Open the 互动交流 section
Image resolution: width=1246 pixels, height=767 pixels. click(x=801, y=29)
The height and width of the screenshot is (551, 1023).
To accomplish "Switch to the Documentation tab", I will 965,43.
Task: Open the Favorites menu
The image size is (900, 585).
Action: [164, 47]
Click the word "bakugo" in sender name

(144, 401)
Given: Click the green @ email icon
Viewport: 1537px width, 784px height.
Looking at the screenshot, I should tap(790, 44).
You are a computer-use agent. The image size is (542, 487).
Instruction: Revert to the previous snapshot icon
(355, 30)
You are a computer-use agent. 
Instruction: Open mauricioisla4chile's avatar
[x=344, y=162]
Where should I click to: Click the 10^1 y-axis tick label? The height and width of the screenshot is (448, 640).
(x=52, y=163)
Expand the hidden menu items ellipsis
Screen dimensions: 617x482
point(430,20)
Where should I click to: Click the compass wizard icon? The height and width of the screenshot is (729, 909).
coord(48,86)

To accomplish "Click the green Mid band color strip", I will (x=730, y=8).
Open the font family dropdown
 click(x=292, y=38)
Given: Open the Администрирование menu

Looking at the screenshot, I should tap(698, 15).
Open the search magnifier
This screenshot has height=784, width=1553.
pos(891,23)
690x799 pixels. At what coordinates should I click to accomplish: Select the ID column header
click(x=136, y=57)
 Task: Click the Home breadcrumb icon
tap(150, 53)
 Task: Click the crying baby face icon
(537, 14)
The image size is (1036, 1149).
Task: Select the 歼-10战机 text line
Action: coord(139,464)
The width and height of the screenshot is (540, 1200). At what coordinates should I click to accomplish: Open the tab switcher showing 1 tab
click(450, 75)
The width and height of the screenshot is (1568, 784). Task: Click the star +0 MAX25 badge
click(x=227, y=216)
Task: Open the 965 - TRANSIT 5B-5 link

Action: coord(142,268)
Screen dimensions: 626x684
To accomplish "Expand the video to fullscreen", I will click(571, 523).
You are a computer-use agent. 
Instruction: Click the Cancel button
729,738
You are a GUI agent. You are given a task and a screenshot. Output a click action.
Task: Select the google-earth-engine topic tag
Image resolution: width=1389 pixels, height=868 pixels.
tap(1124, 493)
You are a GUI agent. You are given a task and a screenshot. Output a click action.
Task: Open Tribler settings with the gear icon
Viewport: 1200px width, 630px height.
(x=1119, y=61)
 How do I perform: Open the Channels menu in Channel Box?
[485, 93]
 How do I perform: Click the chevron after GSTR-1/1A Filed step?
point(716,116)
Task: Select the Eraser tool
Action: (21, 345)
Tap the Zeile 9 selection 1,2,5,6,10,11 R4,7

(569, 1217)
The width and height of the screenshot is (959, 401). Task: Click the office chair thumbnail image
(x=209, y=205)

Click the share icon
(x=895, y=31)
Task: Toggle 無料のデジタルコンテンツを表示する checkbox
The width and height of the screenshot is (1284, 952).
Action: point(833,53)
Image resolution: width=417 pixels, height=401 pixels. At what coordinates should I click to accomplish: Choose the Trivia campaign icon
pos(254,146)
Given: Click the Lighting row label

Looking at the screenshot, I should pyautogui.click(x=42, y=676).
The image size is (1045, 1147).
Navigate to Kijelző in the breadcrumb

### EXERCISE DESCRIPTION
Every record must be transcribed exactly as written.

### ANSWER TO THE EXERCISE
Open the 互动交流 section
Image resolution: width=1246 pixels, height=767 pixels. click(x=801, y=29)
The height and width of the screenshot is (551, 1023).
To accomplish "Switch to the Documentation tab", I will 965,43.
Task: Open the Favorites menu
The image size is (900, 585).
Action: [164, 47]
Click the word "bakugo" in sender name

(144, 401)
Given: Click the green @ email icon
Viewport: 1537px width, 784px height.
Looking at the screenshot, I should tap(790, 44).
You are a computer-use agent. The image size is (542, 487).
Instruction: Revert to the previous snapshot icon
(355, 30)
You are a computer-use agent. 
Instruction: Open mauricioisla4chile's avatar
[x=344, y=162]
Where should I click to: Click the 10^1 y-axis tick label? The height and width of the screenshot is (448, 640).
(x=52, y=163)
Expand the hidden menu items ellipsis
Screen dimensions: 617x482
point(430,20)
Where should I click to: Click the compass wizard icon? The height and width of the screenshot is (729, 909).
coord(48,86)

To accomplish "Click the green Mid band color strip", I will (x=730, y=8).
Open the font family dropdown
 click(x=292, y=38)
Given: Open the Администрирование menu

Looking at the screenshot, I should tap(698, 15).
Open the search magnifier
This screenshot has height=784, width=1553.
pos(891,23)
690x799 pixels. At what coordinates should I click to accomplish: Select the ID column header
click(x=136, y=57)
 Task: Click the Home breadcrumb icon
tap(150, 53)
 Task: Click the crying baby face icon
(537, 14)
The image size is (1036, 1149).
Task: Select the 歼-10战机 text line
Action: coord(139,464)
The width and height of the screenshot is (540, 1200). At what coordinates should I click to accomplish: Open the tab switcher showing 1 tab
click(450, 75)
The width and height of the screenshot is (1568, 784). Task: Click the star +0 MAX25 badge
click(x=227, y=216)
Task: Open the 965 - TRANSIT 5B-5 link

Action: coord(142,268)
Screen dimensions: 626x684
To accomplish "Expand the video to fullscreen", I will click(571, 523).
You are a computer-use agent. 
Instruction: Click the Cancel button
729,738
You are a GUI agent. You are given a task and a screenshot. Output a click action.
Task: Select the google-earth-engine topic tag
Image resolution: width=1389 pixels, height=868 pixels.
tap(1124, 493)
You are a GUI agent. You are given a task and a screenshot. Output a click action.
Task: Open Tribler settings with the gear icon
Viewport: 1200px width, 630px height.
(x=1119, y=61)
 How do I perform: Open the Channels menu in Channel Box?
[485, 93]
 How do I perform: Click the chevron after GSTR-1/1A Filed step?
point(716,116)
Task: Select the Eraser tool
Action: (21, 345)
Tap the Zeile 9 selection 1,2,5,6,10,11 R4,7

(569, 1217)
The width and height of the screenshot is (959, 401). Task: Click the office chair thumbnail image
(x=209, y=205)

Click the share icon
(x=895, y=31)
Task: Toggle 無料のデジタルコンテンツを表示する checkbox
The width and height of the screenshot is (1284, 952).
Action: point(833,53)
Image resolution: width=417 pixels, height=401 pixels. At what coordinates should I click to accomplish: Choose the Trivia campaign icon
pos(254,146)
Given: Click the Lighting row label

Looking at the screenshot, I should pyautogui.click(x=42, y=676).
The image size is (1045, 1147).
Navigate to Kijelző in the breadcrumb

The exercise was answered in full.